What they don’t account for is hard work, persistence, intelligence, creativity and tenacity are far more likely to determine our ability to change the world than invisibility, obedience, restriction, self-flagellation, and judging others ever could.
Mapping a healthier way forward
Once you understand the deeper motivations powering your reluctance or marketing hatred, you can start building a plan that suits.
Get to know yourself
Instead of jumping ahead to the marketing techniques, spend some time getting to know yourself and the value you add for your clients.
a) Where do you go the extra mile?
b) What are the common compliments your clients give you in testimonials or via emails?
c) How do you add value to their business?
d) What inspired you to freelance in the first place?
Zoom out and look at your business
Now, look at your business and give is some more definition. A good old SWOT (strengths, weaknesses, opportunities, threats) can do wonders for defining your business and why it exists.
What customer problem do you solve?
As freelancers, we’re in the business of helping people.
a) Write a list of the ways you help people with a focus on intangible qualities over tasks completed.
E.g. I give them confidence to talk about their business when they are networking by writing great copy on their website.
b) What burning problem do you solve for your clients?
E.g. Do you act as their marketing manager to free them up for production? Do you lift their SEO game by providing wickedly funny copy? How are you making their business stronger?
Take the time to work out who you help and why. That’s what potential clients want to know about you. They want to know that when they need help, you can offer it.
What marketing do you like?
Sometimes, it’s not the act of marketing you hate, it’s the techniques you think would get you there. Learning to create marketing on your terms helps attract the audience that suits you.
a) What kinds of marketing do you like to do?
b) What kinds of campaigns have caught your eye and why?
c) What techniques and tools do you get curious about learning?
d) What would you like to try but always put to one side in favour of other more sensible activities?
Why do you hate marketing?
a) What is it about some techniques that leaves you cold?
e) What’s the marketing you hate the most?
f) What’s the task that leads you to procrastinate, make fun of it with your freelance friends, avoid or sneer?
g) Why is that? What’s the actual feelings behind it?
h) Can you use that discomfort creatively? For example, inspiring you to try a different technique, parody of the technique’s usage, writing a blog about why it is ineffectual?
Ask your audience
Often when you hate marketing, you forget about the vital part of the equation – the audience.

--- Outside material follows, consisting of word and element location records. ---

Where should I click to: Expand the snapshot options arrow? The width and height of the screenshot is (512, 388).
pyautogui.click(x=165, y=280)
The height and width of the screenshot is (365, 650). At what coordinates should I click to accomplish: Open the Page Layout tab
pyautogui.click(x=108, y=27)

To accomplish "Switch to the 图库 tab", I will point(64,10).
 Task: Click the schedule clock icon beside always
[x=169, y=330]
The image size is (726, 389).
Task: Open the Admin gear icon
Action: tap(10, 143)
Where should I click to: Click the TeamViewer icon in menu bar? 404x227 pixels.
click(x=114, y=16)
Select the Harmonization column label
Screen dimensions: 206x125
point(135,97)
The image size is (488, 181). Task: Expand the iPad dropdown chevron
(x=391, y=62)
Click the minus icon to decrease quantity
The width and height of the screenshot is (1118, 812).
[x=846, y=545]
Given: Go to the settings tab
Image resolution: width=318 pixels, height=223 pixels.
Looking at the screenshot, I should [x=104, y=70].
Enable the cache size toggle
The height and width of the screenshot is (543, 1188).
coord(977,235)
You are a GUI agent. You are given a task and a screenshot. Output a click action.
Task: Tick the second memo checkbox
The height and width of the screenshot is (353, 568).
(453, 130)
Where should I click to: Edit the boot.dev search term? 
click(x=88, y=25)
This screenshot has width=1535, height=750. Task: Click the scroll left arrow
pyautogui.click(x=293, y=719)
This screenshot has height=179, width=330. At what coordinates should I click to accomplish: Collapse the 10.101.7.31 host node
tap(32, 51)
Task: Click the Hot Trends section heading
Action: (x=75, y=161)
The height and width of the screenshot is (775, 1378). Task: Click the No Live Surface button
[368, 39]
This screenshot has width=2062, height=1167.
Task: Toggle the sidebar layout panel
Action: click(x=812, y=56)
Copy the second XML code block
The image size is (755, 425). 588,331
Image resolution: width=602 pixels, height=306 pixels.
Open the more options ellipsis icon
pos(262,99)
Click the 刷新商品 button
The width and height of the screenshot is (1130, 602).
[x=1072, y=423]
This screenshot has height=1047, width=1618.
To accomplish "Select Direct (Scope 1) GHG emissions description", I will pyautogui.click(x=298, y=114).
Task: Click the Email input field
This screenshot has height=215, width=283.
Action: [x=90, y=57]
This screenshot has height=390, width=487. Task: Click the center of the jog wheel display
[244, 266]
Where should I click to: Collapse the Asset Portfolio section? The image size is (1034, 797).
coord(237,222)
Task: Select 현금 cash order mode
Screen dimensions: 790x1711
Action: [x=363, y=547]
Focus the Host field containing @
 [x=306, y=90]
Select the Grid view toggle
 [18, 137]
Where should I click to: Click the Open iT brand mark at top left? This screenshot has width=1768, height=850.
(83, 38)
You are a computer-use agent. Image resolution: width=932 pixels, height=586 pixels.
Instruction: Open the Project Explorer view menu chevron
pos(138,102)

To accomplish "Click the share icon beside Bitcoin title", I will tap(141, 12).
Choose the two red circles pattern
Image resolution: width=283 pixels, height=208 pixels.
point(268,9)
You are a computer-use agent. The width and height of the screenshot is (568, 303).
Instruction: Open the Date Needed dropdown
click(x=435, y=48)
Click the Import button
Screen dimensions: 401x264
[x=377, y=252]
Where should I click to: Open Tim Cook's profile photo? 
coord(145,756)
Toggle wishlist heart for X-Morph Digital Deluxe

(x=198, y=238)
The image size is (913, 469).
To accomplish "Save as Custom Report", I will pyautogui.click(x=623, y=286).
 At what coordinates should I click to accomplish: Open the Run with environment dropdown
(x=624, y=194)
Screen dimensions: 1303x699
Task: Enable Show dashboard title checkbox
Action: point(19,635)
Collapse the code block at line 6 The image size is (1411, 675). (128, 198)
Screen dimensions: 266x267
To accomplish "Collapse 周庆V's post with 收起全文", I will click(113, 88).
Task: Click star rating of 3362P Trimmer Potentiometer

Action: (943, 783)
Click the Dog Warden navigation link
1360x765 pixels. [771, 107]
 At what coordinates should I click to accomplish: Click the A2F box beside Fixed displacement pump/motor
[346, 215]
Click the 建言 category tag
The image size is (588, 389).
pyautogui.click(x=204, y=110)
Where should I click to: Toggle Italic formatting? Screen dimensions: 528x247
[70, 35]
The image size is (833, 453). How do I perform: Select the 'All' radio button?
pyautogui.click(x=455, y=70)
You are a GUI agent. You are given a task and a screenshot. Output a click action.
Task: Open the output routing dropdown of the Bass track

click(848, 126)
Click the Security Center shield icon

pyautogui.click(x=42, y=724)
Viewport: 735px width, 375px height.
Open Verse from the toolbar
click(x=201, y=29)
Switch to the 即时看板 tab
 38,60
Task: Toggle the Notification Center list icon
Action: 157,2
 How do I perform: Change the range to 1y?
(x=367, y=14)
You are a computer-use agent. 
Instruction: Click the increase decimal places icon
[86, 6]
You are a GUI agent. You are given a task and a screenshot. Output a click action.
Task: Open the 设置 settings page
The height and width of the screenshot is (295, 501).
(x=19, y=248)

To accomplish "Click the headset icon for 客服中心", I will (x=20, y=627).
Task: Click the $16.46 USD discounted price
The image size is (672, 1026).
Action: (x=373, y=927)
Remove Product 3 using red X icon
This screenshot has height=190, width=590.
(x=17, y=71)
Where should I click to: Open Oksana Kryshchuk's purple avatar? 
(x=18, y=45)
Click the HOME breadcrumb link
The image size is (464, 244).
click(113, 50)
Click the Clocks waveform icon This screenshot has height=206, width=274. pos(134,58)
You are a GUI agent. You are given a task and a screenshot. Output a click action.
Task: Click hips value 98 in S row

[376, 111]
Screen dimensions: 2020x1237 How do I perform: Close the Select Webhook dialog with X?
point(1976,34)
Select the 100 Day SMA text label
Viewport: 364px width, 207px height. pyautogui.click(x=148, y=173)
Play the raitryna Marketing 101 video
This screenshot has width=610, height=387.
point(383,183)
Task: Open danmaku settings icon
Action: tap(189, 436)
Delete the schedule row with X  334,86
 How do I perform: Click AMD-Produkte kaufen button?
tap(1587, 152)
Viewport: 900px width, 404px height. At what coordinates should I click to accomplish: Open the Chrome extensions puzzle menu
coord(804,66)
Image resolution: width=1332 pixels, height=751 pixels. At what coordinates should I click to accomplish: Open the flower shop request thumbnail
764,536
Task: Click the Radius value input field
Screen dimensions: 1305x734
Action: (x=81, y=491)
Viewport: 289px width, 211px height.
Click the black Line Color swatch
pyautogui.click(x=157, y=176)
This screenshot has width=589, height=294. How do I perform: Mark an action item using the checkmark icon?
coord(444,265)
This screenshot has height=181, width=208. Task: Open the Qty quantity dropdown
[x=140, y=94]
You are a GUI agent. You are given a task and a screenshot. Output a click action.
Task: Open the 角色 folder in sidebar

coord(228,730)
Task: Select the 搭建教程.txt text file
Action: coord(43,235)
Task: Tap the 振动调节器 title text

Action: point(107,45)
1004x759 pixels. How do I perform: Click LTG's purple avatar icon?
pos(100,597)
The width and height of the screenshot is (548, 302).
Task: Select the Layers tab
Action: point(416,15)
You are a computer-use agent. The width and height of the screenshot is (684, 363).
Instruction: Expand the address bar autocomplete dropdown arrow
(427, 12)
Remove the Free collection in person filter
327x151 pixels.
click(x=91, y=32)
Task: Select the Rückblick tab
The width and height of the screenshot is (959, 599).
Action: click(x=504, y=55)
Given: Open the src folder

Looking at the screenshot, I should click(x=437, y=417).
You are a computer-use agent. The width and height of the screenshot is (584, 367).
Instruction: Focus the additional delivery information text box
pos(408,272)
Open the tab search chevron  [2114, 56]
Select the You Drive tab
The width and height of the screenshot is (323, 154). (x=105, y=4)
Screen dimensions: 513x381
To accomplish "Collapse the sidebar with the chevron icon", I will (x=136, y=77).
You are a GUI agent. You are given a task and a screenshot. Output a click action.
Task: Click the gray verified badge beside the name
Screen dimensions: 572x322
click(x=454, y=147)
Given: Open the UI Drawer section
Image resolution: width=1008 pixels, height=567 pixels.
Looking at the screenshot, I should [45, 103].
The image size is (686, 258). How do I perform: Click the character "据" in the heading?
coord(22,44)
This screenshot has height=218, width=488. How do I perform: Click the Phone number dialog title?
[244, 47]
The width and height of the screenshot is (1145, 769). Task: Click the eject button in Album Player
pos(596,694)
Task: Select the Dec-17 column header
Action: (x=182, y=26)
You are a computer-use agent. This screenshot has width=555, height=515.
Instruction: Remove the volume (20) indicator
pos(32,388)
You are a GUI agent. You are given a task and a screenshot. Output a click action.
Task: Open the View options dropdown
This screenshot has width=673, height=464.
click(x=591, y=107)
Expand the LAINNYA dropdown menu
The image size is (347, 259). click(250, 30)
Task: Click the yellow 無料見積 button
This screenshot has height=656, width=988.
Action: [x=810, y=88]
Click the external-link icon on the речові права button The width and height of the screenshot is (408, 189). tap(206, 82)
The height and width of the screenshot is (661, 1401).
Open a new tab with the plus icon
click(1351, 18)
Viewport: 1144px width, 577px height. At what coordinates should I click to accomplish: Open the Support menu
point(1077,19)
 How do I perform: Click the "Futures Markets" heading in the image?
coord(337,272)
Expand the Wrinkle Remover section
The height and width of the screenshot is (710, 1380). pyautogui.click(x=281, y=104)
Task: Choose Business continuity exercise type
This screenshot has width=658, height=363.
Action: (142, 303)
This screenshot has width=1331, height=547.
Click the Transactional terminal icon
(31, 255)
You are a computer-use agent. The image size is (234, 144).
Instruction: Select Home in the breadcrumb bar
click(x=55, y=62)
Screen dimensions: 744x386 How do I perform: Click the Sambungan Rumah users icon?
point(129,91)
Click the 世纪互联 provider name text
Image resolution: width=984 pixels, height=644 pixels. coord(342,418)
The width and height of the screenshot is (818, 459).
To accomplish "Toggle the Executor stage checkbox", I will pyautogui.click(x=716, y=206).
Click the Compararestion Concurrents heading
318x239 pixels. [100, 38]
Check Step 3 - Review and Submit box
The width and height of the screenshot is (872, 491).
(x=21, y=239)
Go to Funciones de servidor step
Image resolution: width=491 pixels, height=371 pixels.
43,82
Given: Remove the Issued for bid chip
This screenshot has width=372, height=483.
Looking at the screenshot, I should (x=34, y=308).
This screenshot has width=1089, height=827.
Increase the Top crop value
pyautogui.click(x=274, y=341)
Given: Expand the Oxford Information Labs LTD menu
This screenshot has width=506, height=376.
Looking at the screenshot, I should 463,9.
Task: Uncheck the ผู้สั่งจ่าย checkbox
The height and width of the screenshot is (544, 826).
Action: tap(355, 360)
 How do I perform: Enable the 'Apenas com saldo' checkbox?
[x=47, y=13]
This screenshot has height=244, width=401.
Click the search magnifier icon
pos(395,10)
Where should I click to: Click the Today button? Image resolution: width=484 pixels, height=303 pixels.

This isn’t the moment where you get a big “suck it up, buttercup” and get told to produce a bunch of Tik Tik videos.
· The marketing cringe you feel is shared by your audience
· 40% of the world are introverts and probably don’t like big showy techniques
· What remains is so saturated by the same old, same old, they’d probably welcome a new approach.
You don’t have to market in a way that makes someone else feel comfortable.
Instead, learn how to use the tools – and then use them in a way you and your audience appreciate.
And take the pressure off yourself
The only actual way to suck at marketing (or end up hating it) is to force yourself to have conversations with your audience that neither of you believe in.
It’s perfectly OK to:
· Discuss how marketing bores you as well as why you love your work
· Explore different methods and approaches without big investments
· Follow the joy over “what everyone else is doing”
· Avoid platforms and techniques you can’t stand
· Bump up the tasks that increase your confidence, even if they won’t be the game changers
· Build up a body of work overtime
· Create marketing that you feel happy with, even if it’s not conventional or on the standard roadmap.